Chiral Compounds

Le portefeuille du catalogue abcr contient environ 15 000 composés chiraux de différentes catégories.  

Cela comprend une vaste gamme d'acides aminés naturels et non naturels avec des modèles de substitution divers et variés ainsi que la chimie y afférente basée sur les alcools aminés chiraux. Les blocs sont disponibles avec différents groupes de protection (Fmoc, Boc, cbz, ...) ainsi que sous différentes formes halogénées, avec des groupes sulfonyle ou azido, etc.  

Vous pouvez vous informer sur notre offre dans la brochure « Nouveaux composés chiraux pour la fabrication de médicaments ». Elle décrit certaines structures de base avec un grand nombre de variations illustrées. L'on y trouve, par exemple, des dérivés du naphtalène difficiles d'accès, des amino chromanes ou des aminoindanes. 

Tirez profit de notre réseau : Grâce à une coopération étroite, ce domaine est continuellement élargi avec de nouveaux motifs structurels.  
Nous serons heureux de vous informer sur les molécules chirales d'abcr et leurs diverses applications.  

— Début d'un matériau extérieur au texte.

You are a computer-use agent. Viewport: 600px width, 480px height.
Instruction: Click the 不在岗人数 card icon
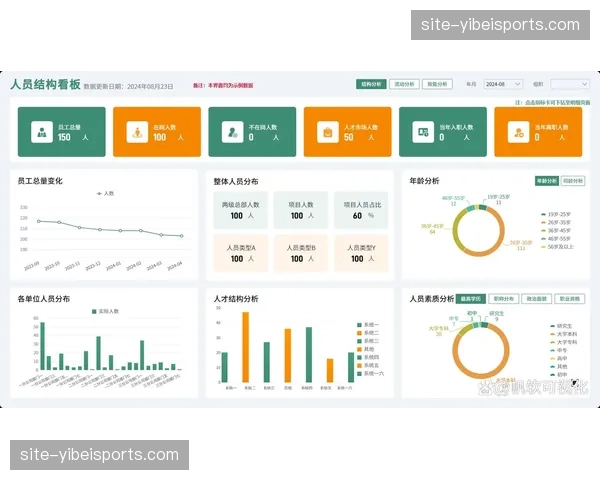pos(232,132)
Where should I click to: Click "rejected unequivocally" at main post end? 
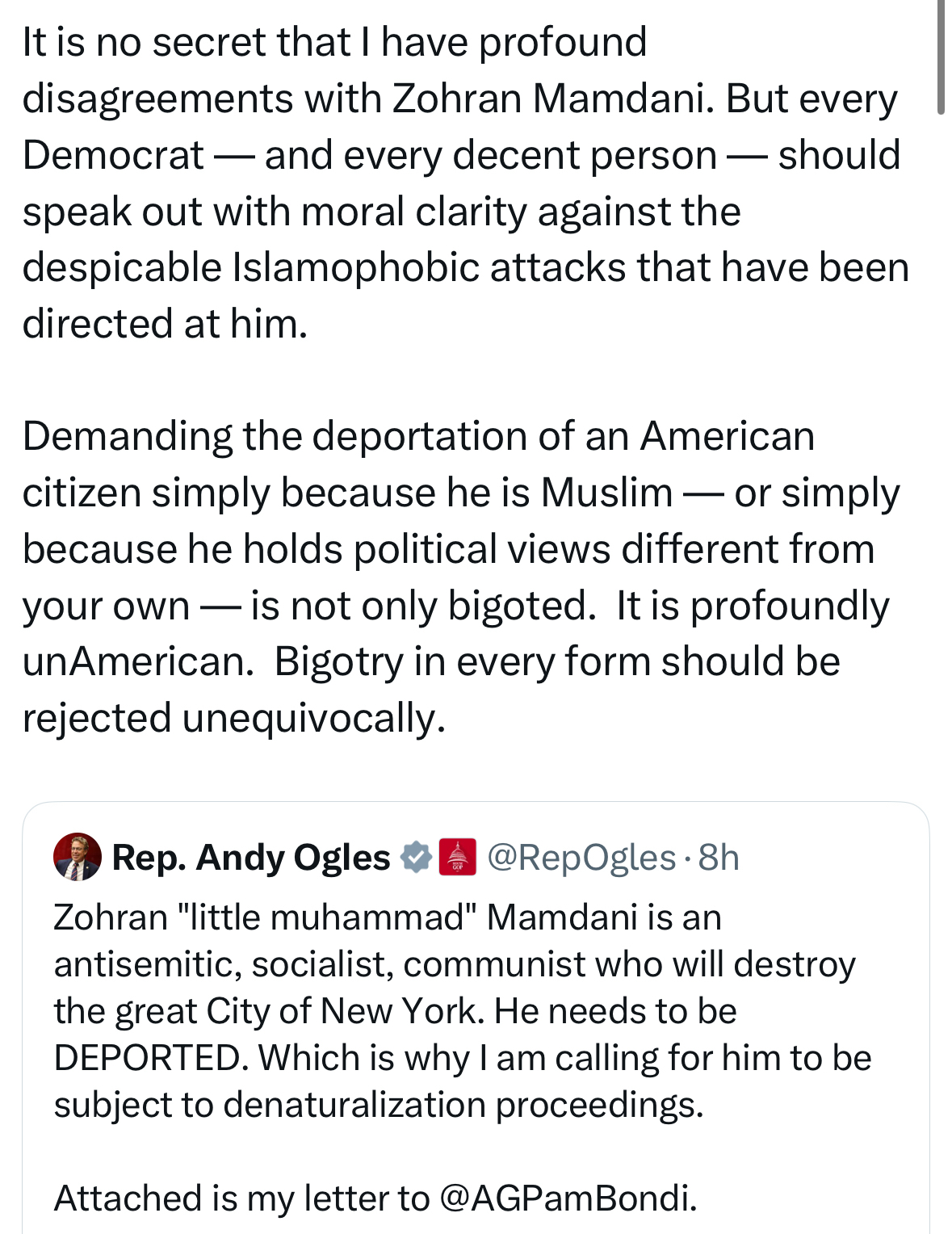233,718
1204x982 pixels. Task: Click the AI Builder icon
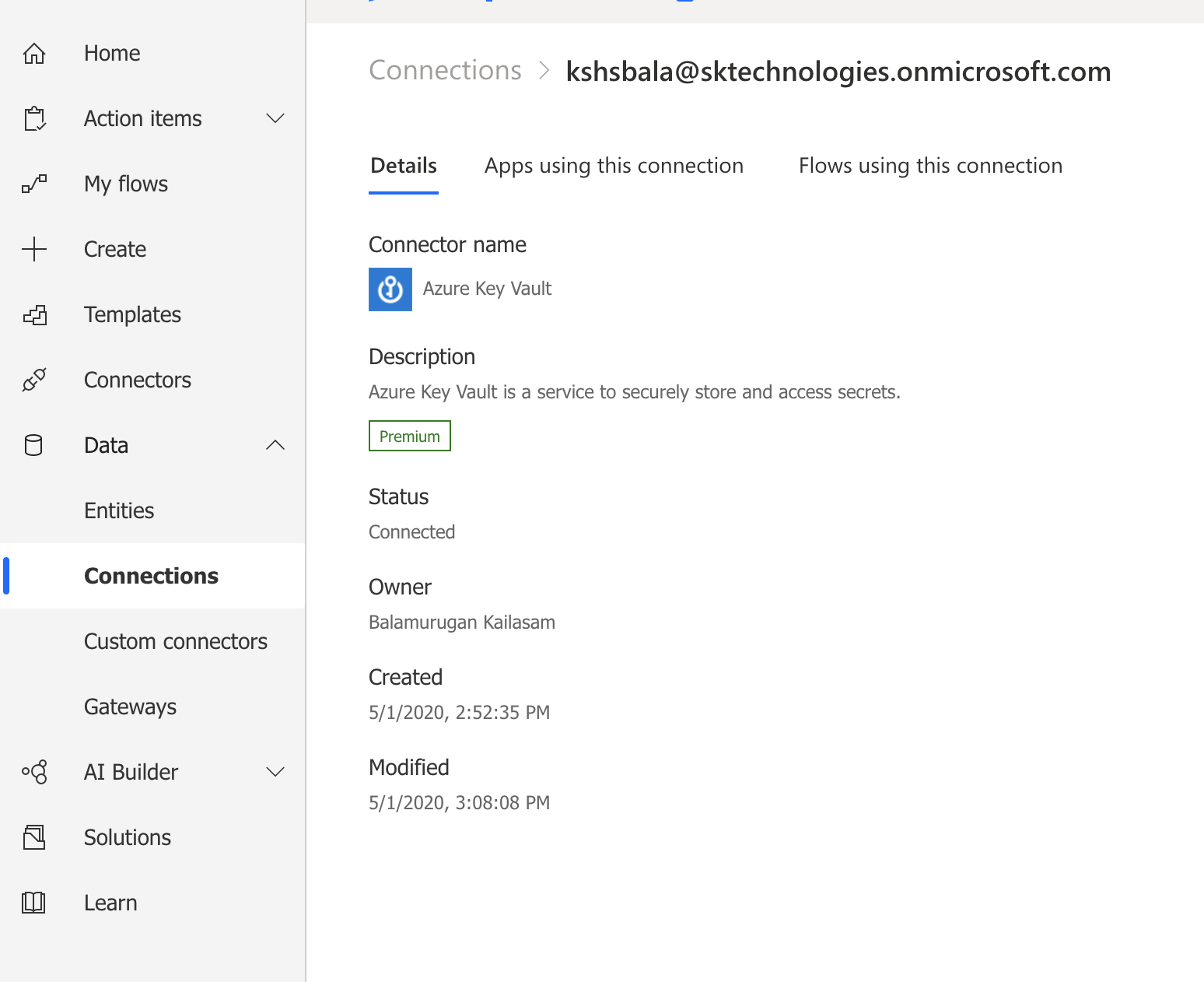34,772
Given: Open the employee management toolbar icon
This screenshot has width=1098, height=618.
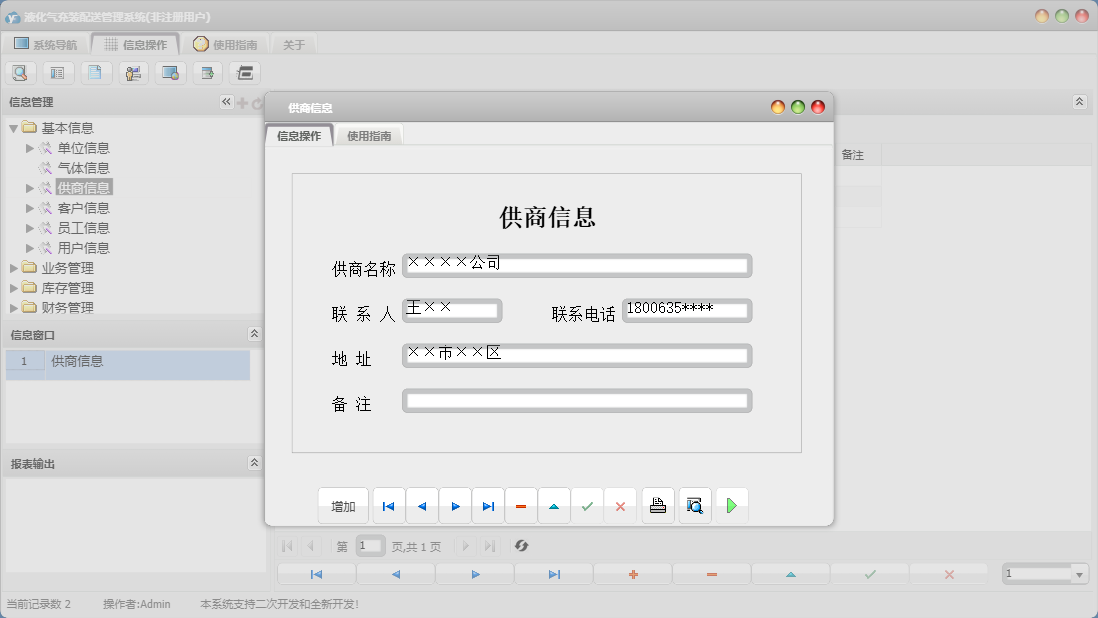Looking at the screenshot, I should [x=133, y=72].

1. Qu'est-ce que la chiralité ? 

La chiralité désigne la disposition spatiale des atomes (stéréochimie) dans une molécule. La réflexion à un niveau moléculaire conduit à deux formes différentes qui ne sont pas identiques ou congruentes, comme la main droite et la main gauche. Ces formes sont donc aussi appelées molécules rotatives « dextogyre » ou « lévogyre ». Dans le nom de la molécule, ce sens de rotation est appelé forme R ou S ou, par conséquent, forme D ou L. Le mélange 1:1 des formes moléculaires est appelé un racémate. L'isomère utilisé dans une matière active est indiqué par le préfixe utilisé dans le nom de la matière active. Le préfixe Dex-, Dextro- représente l'énantiomère D d'une substance active, par exemple le dextrométhorphane, tandsi que le préfixe Levo- représente l'énantiomère L d'une substance active, par exemple la lévocabastine, la lévodopa. 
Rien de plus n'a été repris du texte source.